> [Information]:
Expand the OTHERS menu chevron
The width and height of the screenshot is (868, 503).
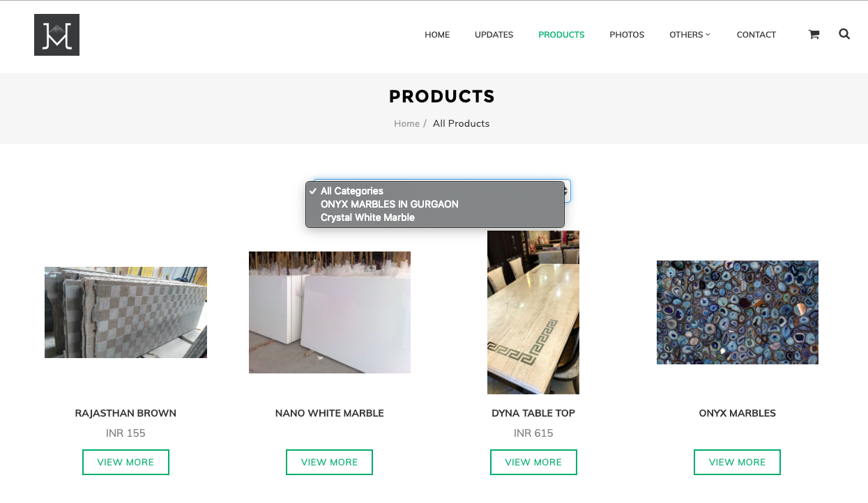pyautogui.click(x=708, y=34)
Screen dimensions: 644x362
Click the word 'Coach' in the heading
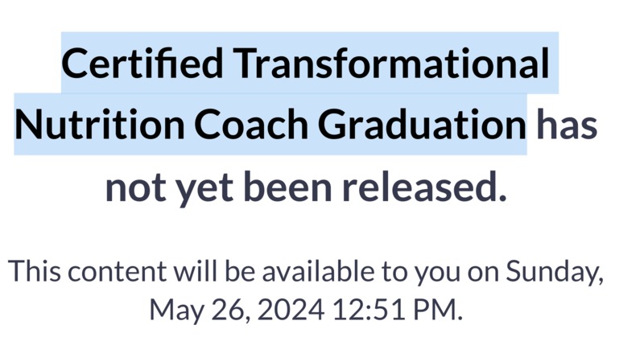251,125
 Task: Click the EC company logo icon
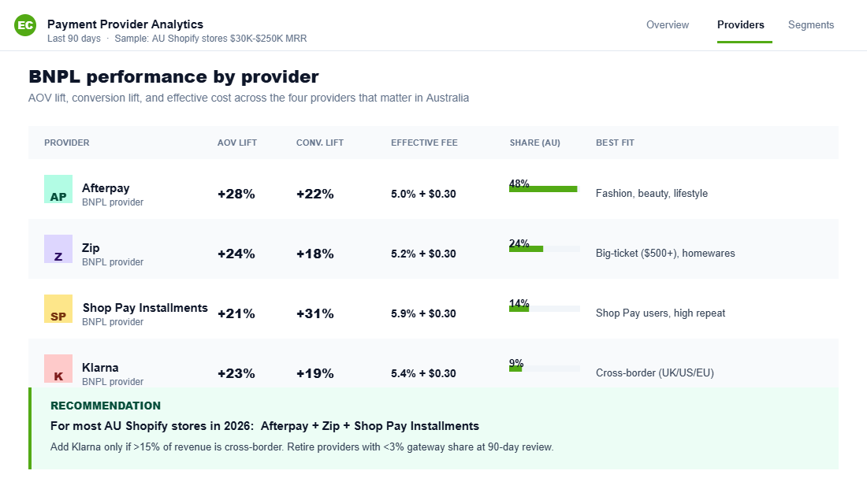click(x=24, y=24)
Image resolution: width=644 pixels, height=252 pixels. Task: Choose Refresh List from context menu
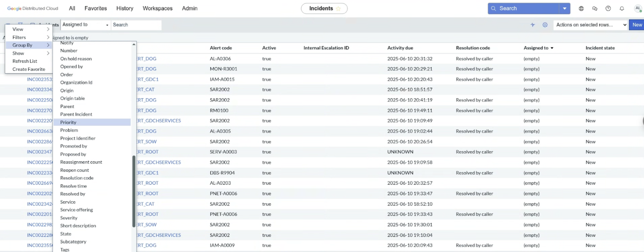[25, 61]
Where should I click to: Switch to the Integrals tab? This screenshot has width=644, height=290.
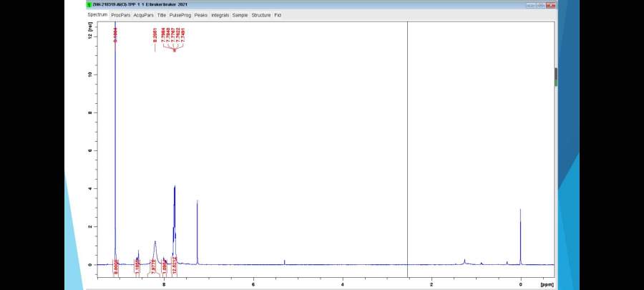(x=220, y=15)
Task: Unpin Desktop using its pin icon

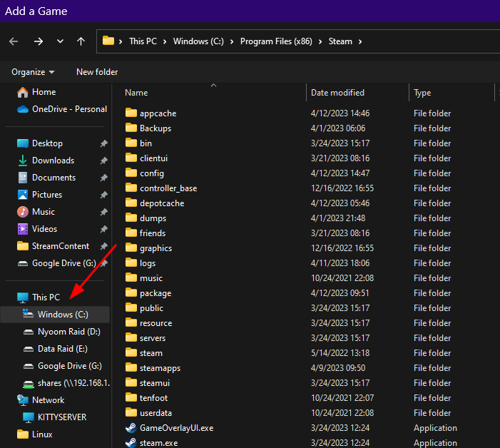Action: click(x=103, y=143)
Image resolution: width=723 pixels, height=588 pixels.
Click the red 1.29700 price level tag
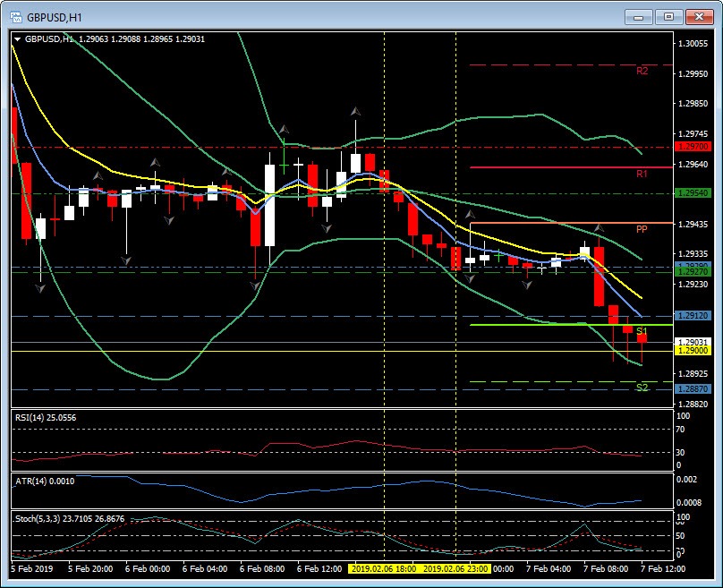pyautogui.click(x=693, y=146)
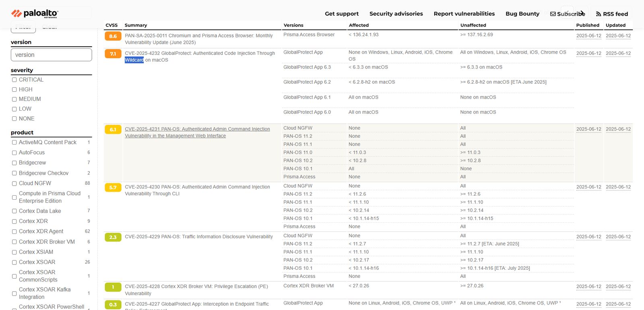Tick the CRITICAL severity checkbox
This screenshot has height=310, width=644.
point(14,80)
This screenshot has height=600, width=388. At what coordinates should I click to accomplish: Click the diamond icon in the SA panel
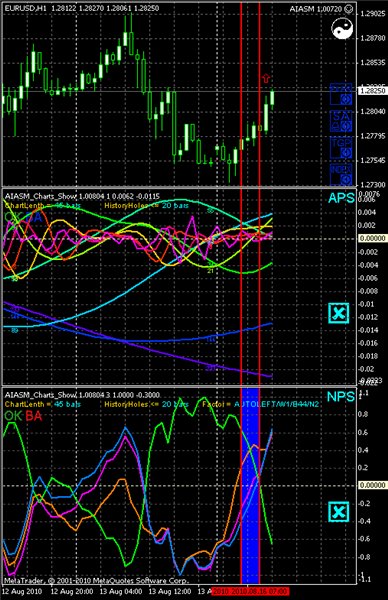point(346,126)
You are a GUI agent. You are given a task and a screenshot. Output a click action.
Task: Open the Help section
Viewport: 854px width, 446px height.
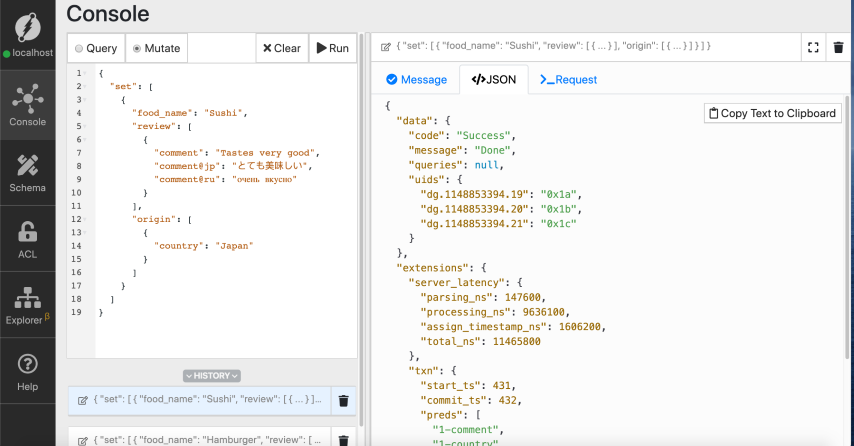click(28, 371)
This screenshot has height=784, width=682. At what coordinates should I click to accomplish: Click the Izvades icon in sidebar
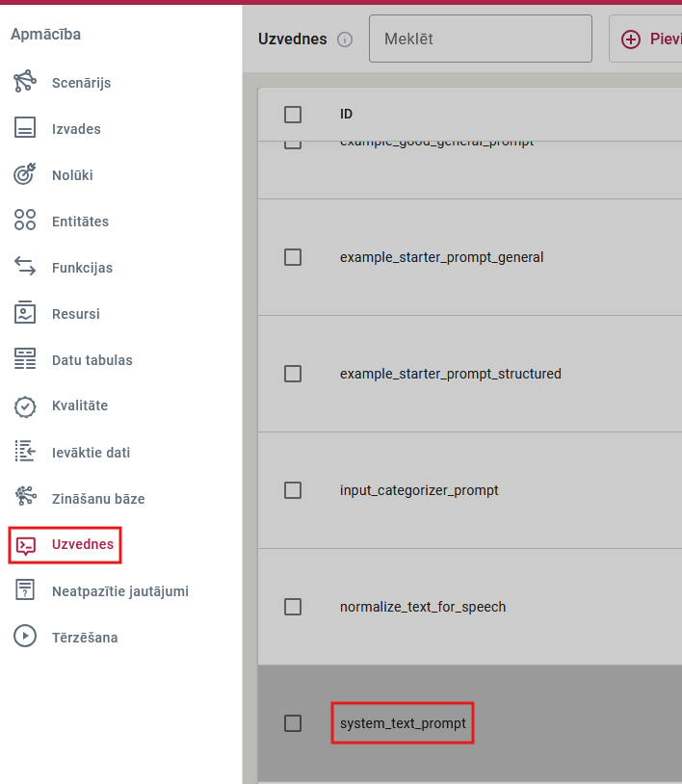pyautogui.click(x=25, y=129)
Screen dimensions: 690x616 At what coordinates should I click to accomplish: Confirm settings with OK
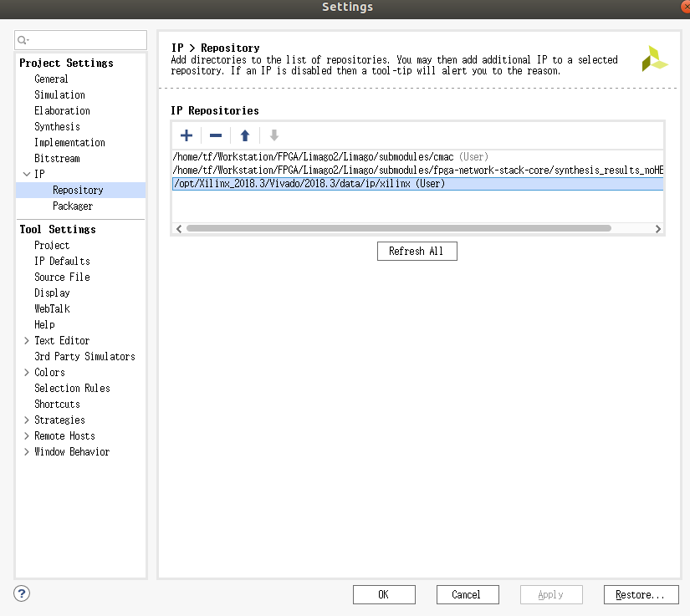(384, 594)
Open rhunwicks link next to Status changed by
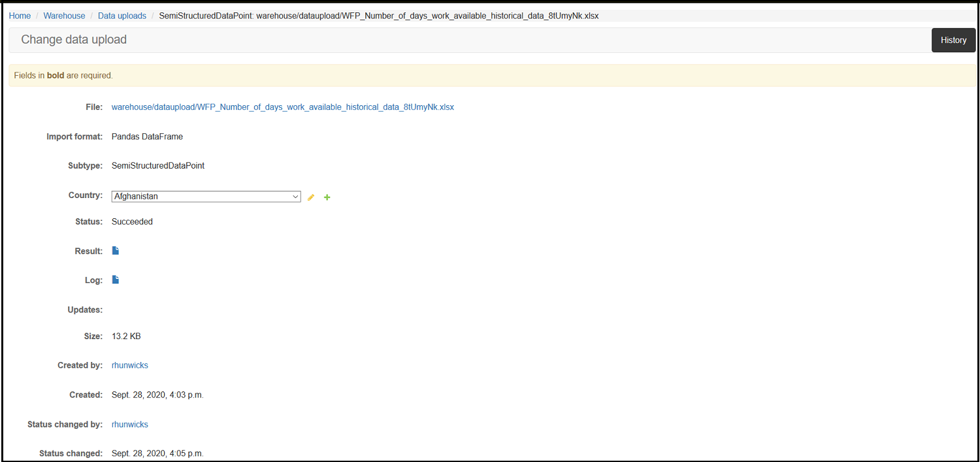This screenshot has width=980, height=462. [x=130, y=424]
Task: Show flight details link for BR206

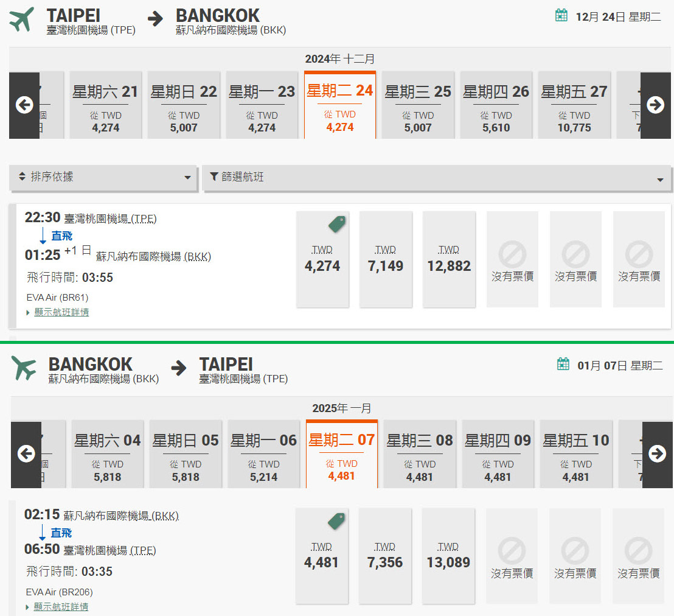Action: tap(61, 607)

> [Work task]: From the line that contains "Task: Open the Help section" to the final line of the entries, reproduce every line exactly, both ends included. Leave out all pictures.

> [Answer for the task]:
Task: Open the Help section
Viewport: 854px width, 446px height.
click(28, 371)
This screenshot has height=784, width=682. At what coordinates should I click to accomplish: Click the Izvades icon in sidebar
pyautogui.click(x=25, y=129)
Screen dimensions: 690x616 At what coordinates should I click to accomplish: Confirm settings with OK
(384, 594)
Open rhunwicks link next to Status changed by
This screenshot has width=980, height=462. [x=130, y=424]
Task: Show flight details link for BR206

Action: tap(61, 607)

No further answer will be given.